REQUIRED WORK:
Your output should be the lines from the one with "Viewport: 796px width, 410px height." through the last line of the records below, exactly as written, minus the pictures.

MATERIALS PROVIDED:

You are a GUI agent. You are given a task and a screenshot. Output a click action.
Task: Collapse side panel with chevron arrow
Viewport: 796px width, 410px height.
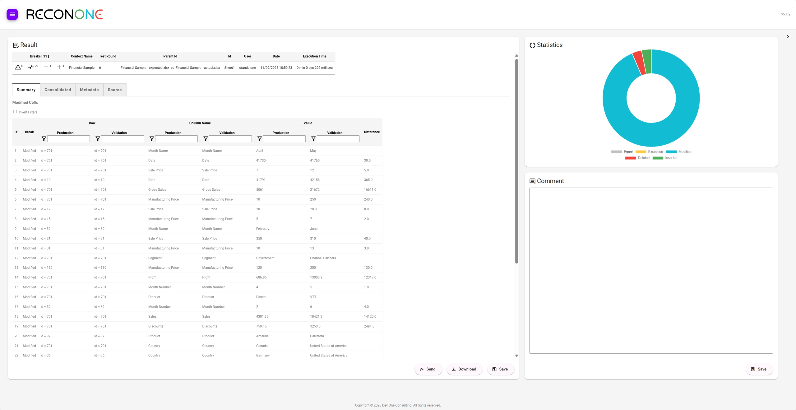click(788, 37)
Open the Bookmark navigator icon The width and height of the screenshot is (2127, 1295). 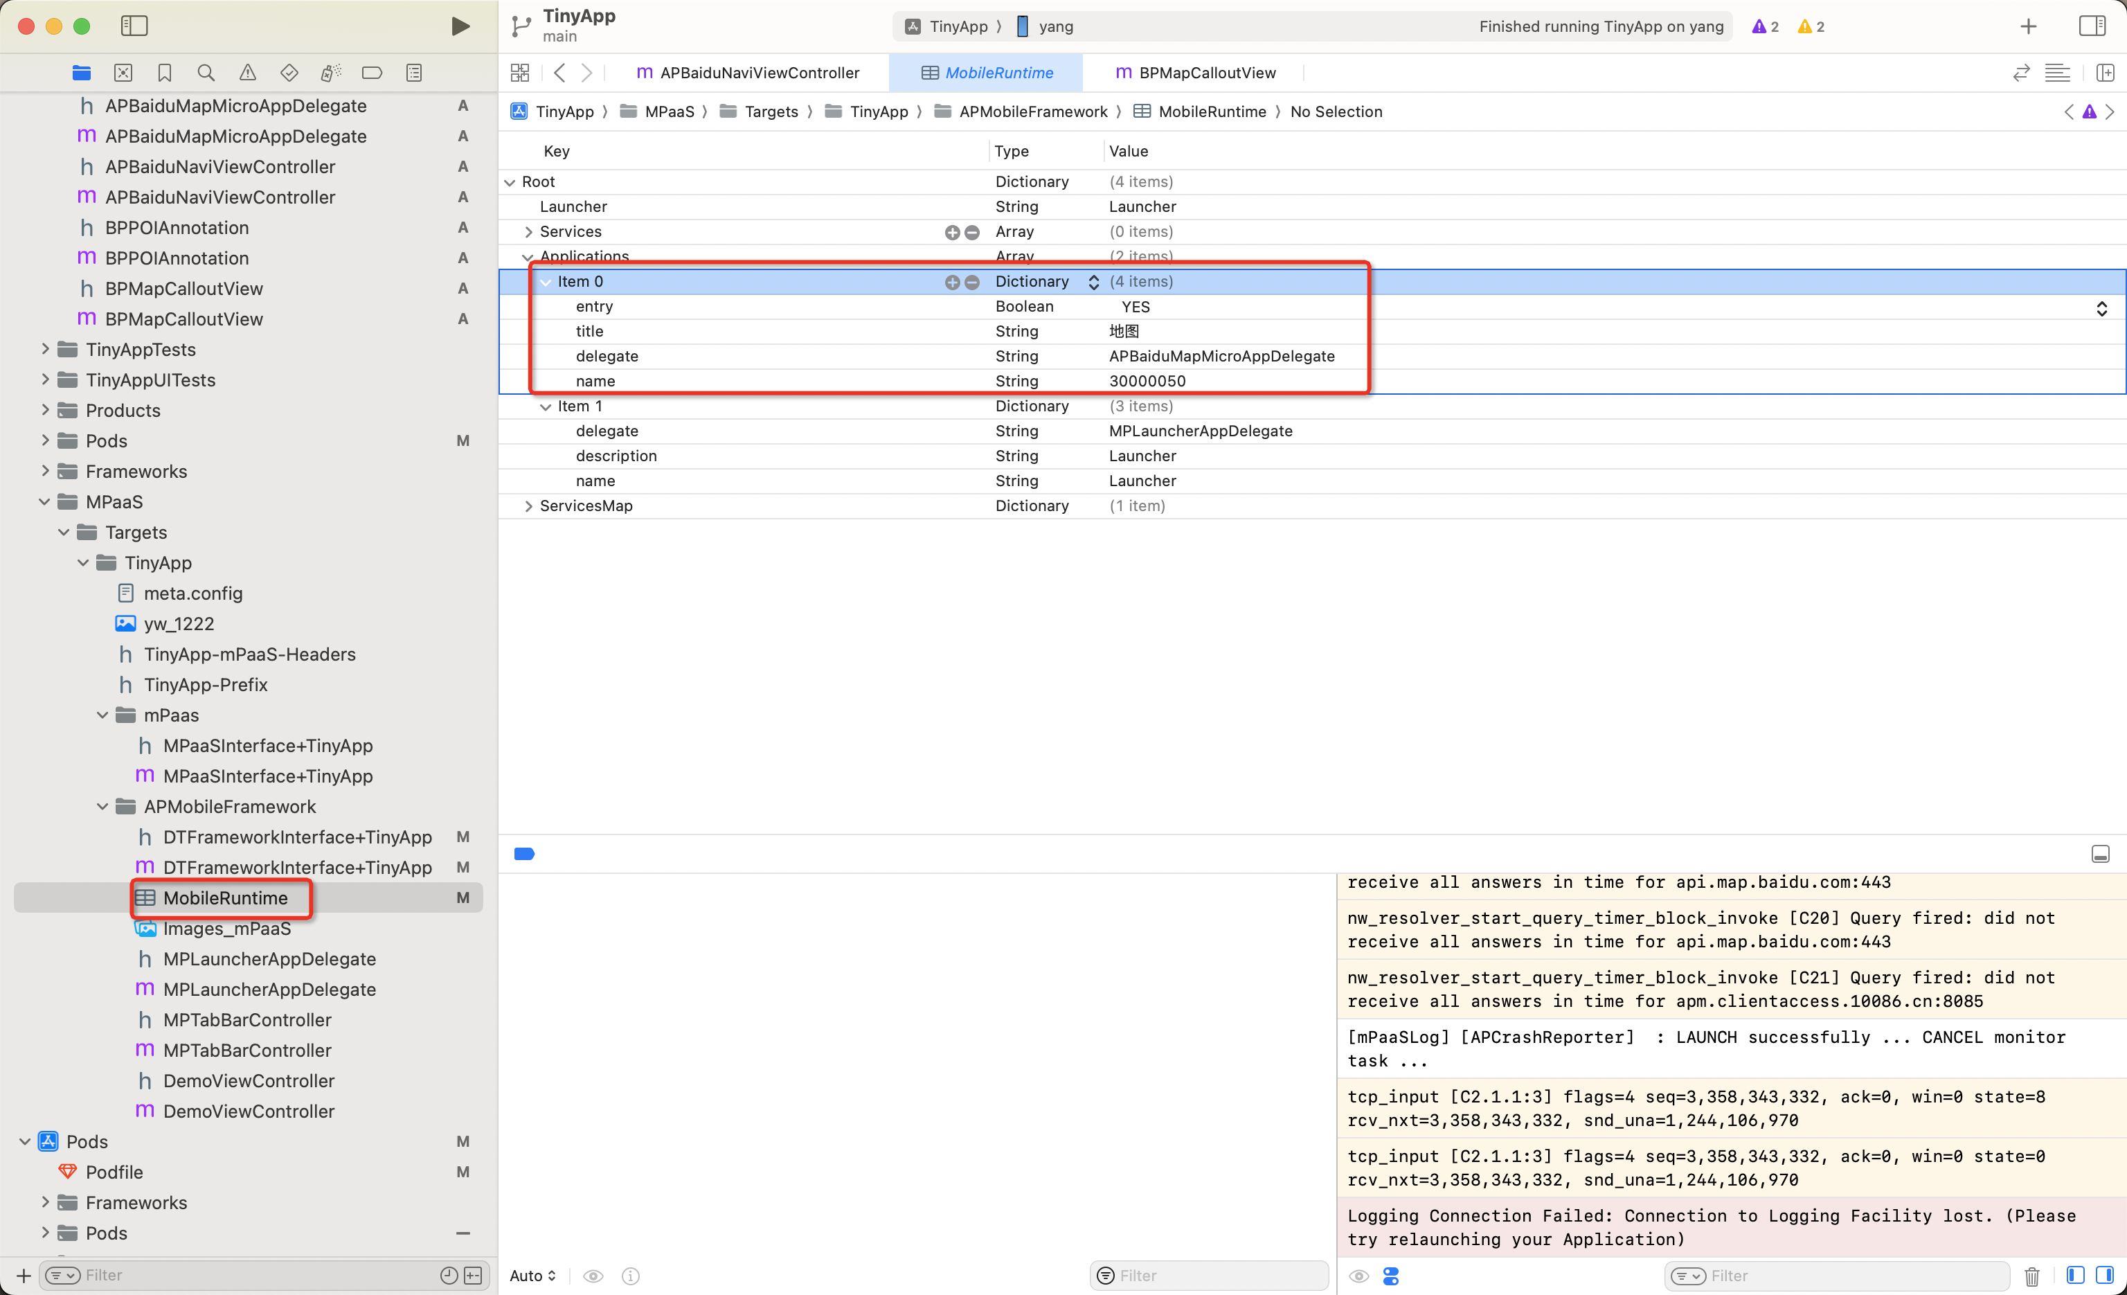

SOLVED PROBLEM:
Viewport: 796px width, 410px height.
click(788, 37)
Open the Bookmark navigator icon The width and height of the screenshot is (2127, 1295). 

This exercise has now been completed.